Third, five times in this passage the phrase “when you come together” is used in this passage and one time “when you come together as a church.” A honest reading of the text tells us that Paul here is speaking of the church gathering together corporately.
Fourth, Paul admonishes the Corinthians because he has received word of divisions existing among the believers and these divisions have surfaced around the Lord’s Table. Divisions can only exist in community, not individually.
Fifth, the Corinthians were taking the Supper in a way that promoted individualism rather than unity so Paul asked the question, “Or do you despise the church of God?” Again, this seems to suggest that the Supper is for the church.
Sixth, Paul asks another question, “Do you not have houses to eat and drink in?” This question implies that the Supper is for our corporate gathering. If you’re just hungry do that at home.
Seventh, there is a self-examination that is done in conjunction with the Supper, but even that examination is not individualistic but it is done in conjunction with the corporate gathering. The church body helps to affirm that we are indeed walking in the faith.
Given the teaching that the Lord’s Supper is to be taken as a church, what points of application may we deduce? Let me suggest two.
We ought not to take the Lord’s Supper as a Sunday school class or home group or biological family to the neglect of the church gathered. The Lord’s Supper is an ordinance given to the church for the church. We shouldn’t celebrate it on our own. While this author is unsure of whether celebrating apart from the church should be considered sin, it surely is unwise to celebrate it on one’s own.

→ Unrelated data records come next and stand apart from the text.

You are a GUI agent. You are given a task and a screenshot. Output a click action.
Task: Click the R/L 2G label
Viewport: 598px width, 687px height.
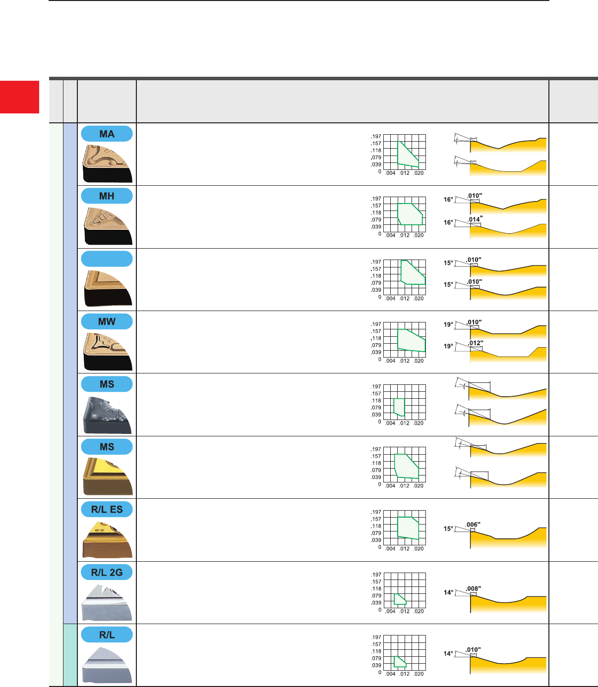(107, 572)
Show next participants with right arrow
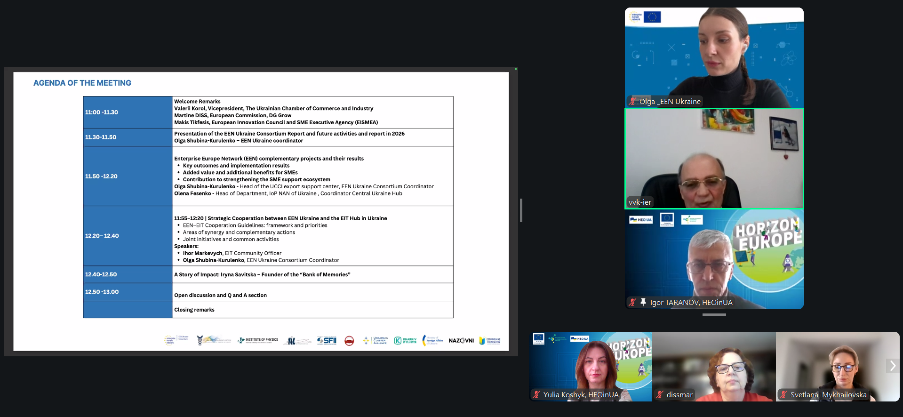Viewport: 903px width, 417px height. click(892, 366)
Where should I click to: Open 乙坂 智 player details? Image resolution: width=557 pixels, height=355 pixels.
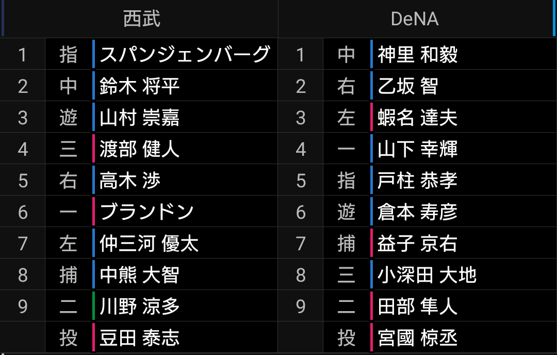pyautogui.click(x=408, y=86)
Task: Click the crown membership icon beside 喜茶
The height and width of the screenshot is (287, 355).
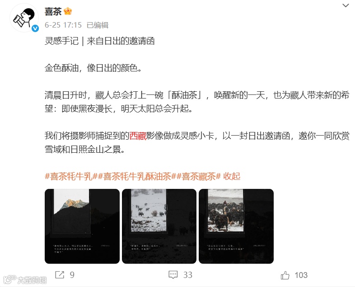Action: 68,11
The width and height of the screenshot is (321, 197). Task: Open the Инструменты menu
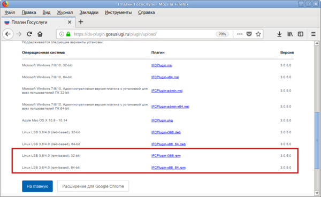118,12
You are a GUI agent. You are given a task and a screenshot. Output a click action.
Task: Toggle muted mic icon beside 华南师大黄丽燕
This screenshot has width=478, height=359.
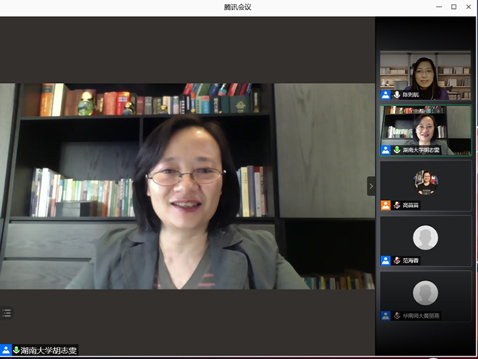pos(397,315)
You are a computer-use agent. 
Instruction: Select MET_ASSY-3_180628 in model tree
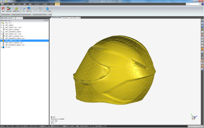(12, 30)
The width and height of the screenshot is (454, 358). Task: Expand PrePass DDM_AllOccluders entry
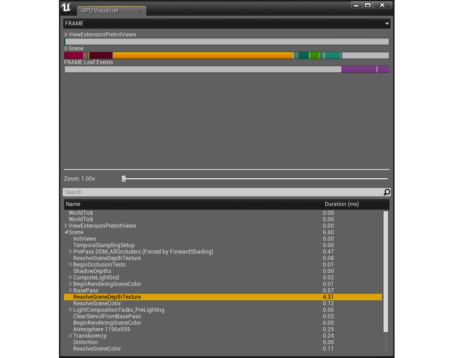click(x=71, y=252)
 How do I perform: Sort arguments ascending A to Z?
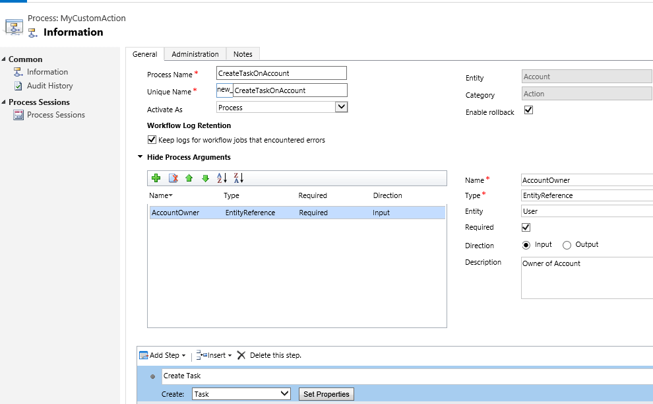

But what about faithful church members who are “shut-in” due to age or infirmity—would it be proper to serve the Supper to them in their homes (or nursing homes)? First, we must be careful to teach these shut-ins that there isn’t anything salvific in the Supper. In other words, taking the Lord’s Supper doesn’t guarantee one’s salvation and not taking the Supper doesn’t guarantee someone’s perdition. The Supper is a time to remember and celebrate what Christ has accomplished on our behalf.
But for these faithful Christians who are no longer able to attend, they, by nature of their infirmity, are no longer able to participate in this celebration. It would seem prudent and loving to allow the Lord’s Supper to be served to these saints under the following two conditions. First, again, the shut-ins (and the church) should understand that the Supper isn’t salvific. Second, the gathered church should be publicly informed and invited to participate as the Supper is served to these shut-ins.
In the Supper the Lord has given us a wonderful visual picture of gospel. As Christians we should not only rejoice in the gospel, but we should rejoice when we gather together to see dozens or hundreds or perhaps even thousands of others all confessing the same gospel as they take the Supper.
For His Glory,
 The two ordinances are baptism and the Lord’s Supper. Some refer to these ordinances as “sacraments.” For a helpful discussion on the use of the terms “sacrament” and “ordinance,” see John S. Hammett, 40 Questions about Baptism and the Lord’s Supper,” (Grand Rapids: Kregel, 2015), 19–24.